*Material provided:*
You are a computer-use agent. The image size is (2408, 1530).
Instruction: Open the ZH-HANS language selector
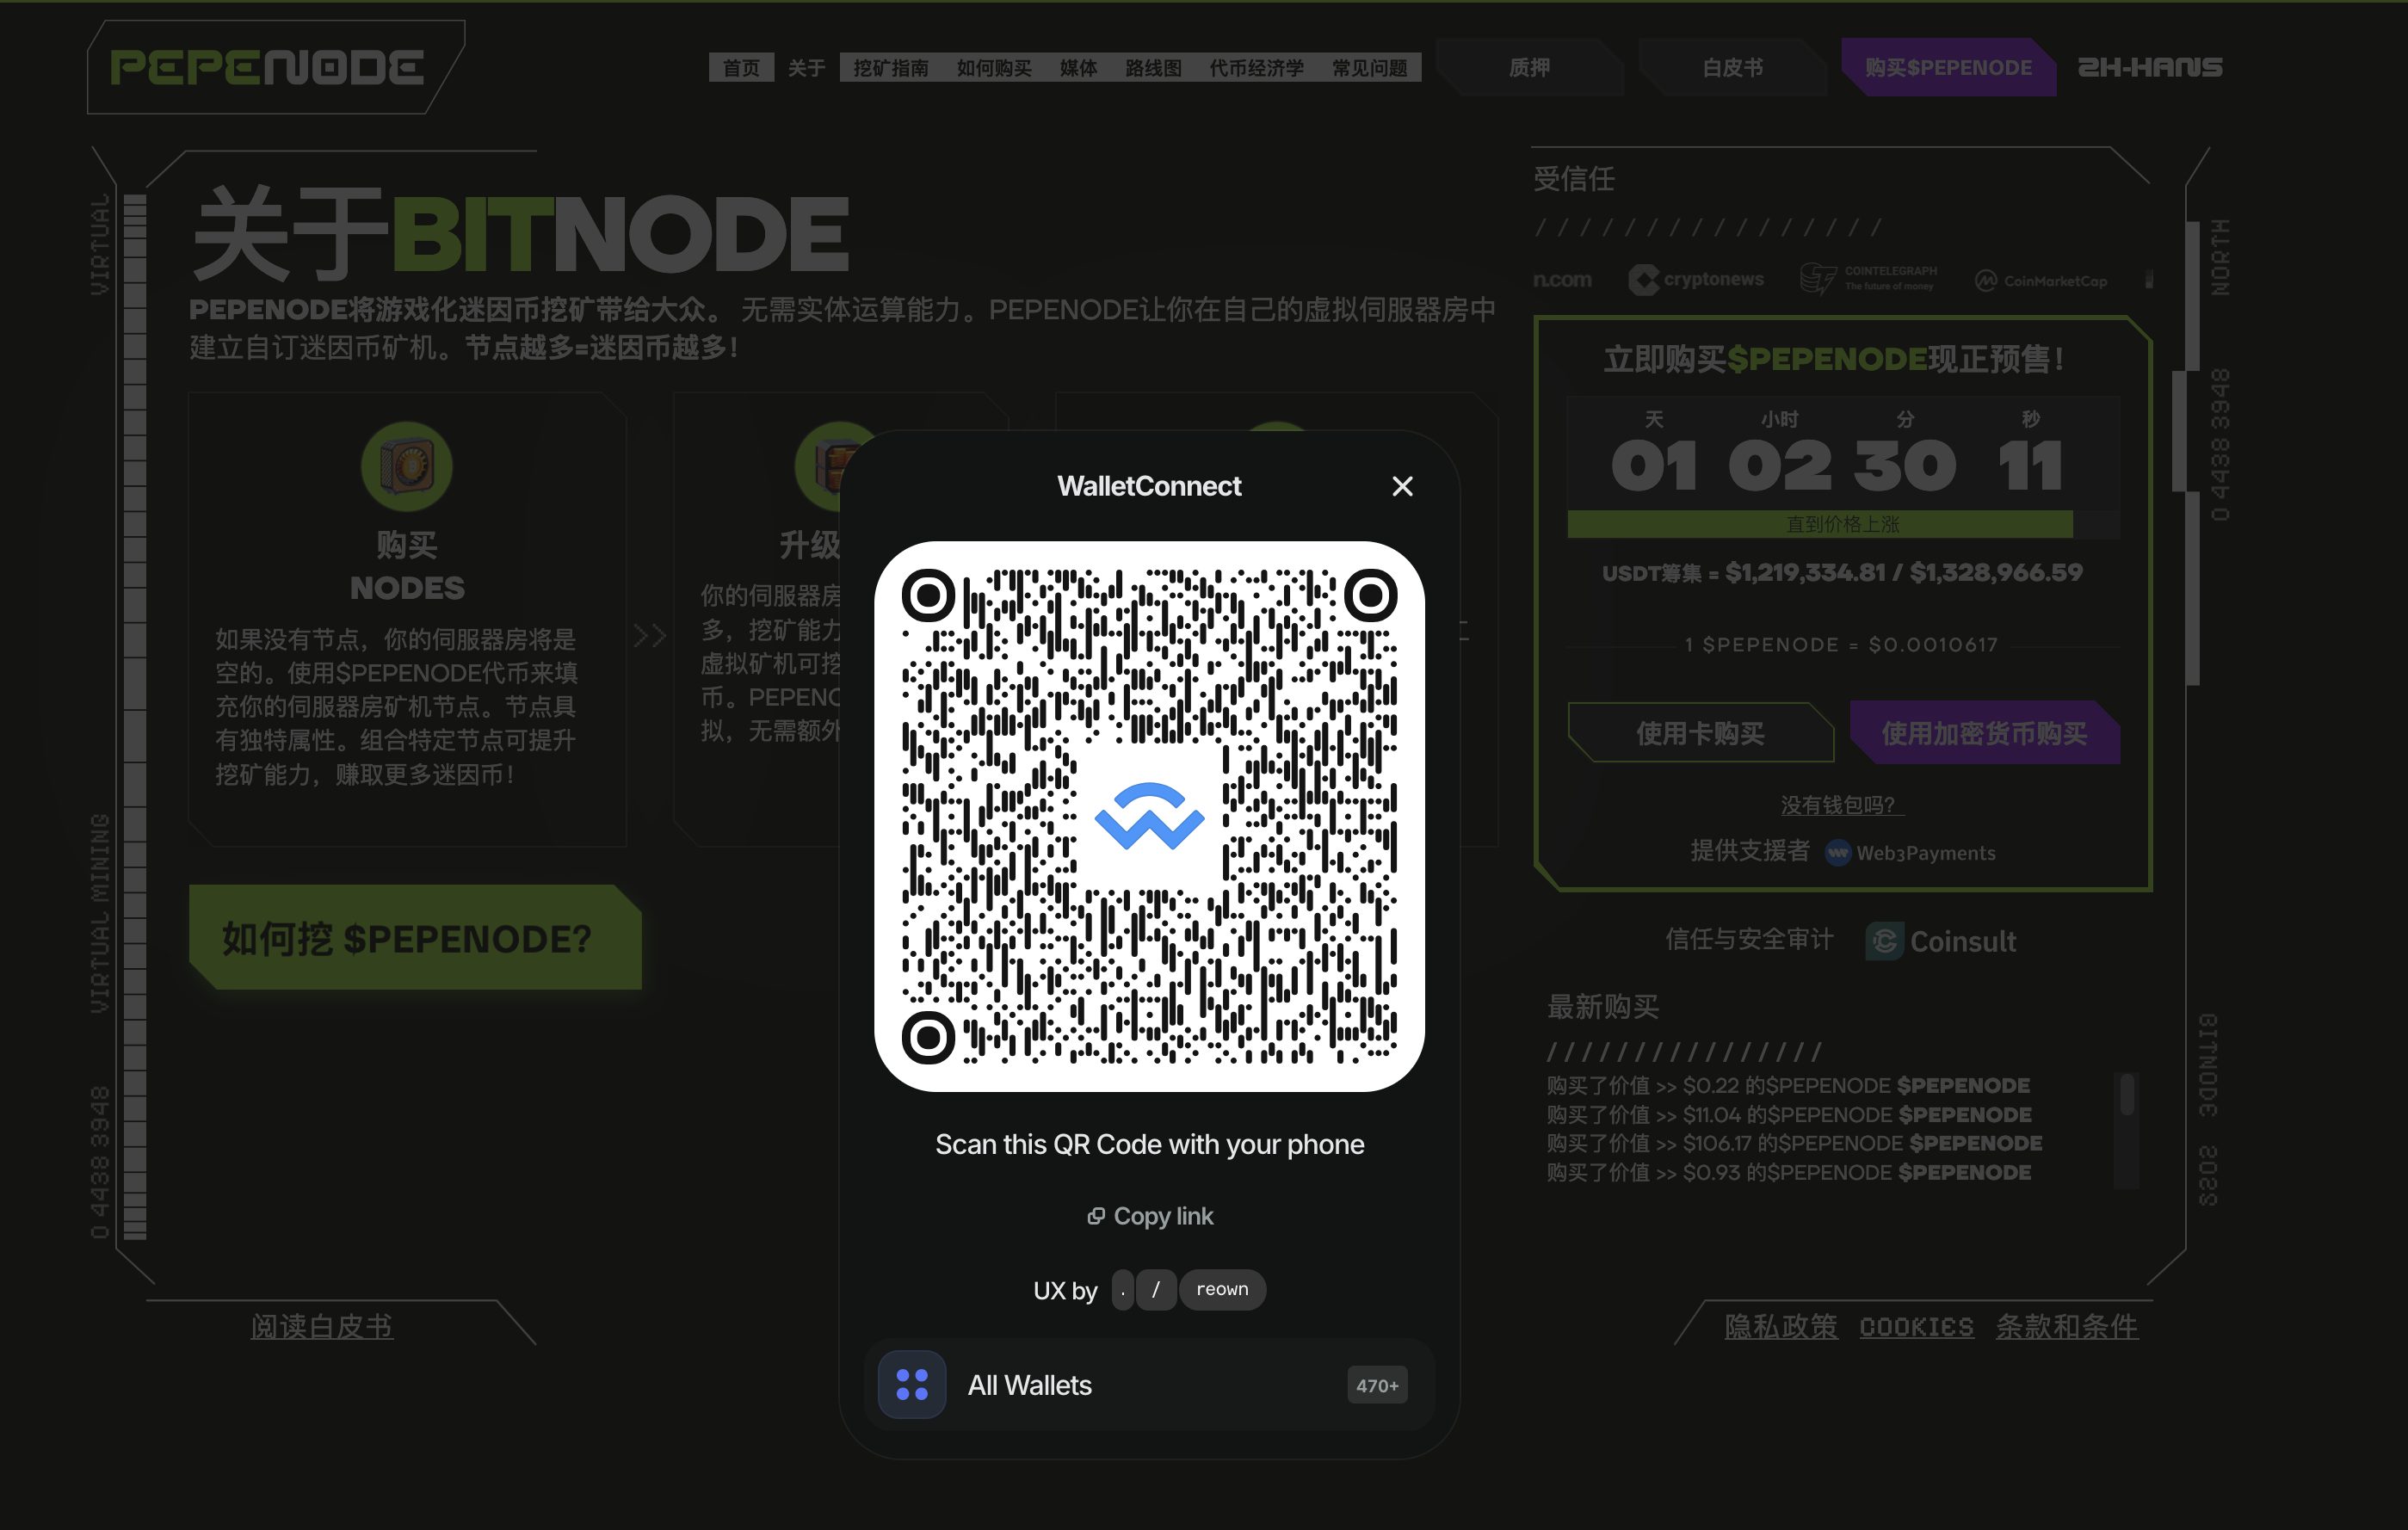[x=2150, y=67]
==
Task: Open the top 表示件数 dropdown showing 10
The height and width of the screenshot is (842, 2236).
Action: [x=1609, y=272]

*To do:*
Render the items starting at the line containing "Task: Open the top 表示件数 dropdown showing 10" and ending at the line containing "Action: [x=1609, y=272]" as a Markdown table with the columns Row and Line, leaving out blank lines.

*Full solution:*
| Row | Line |
|---|---|
| 1 | Task: Open the top 表示件数 dropdown showing 10 |
| 2 | The height and width of the screenshot is (842, 2236). |
| 3 | Action: [x=1609, y=272] |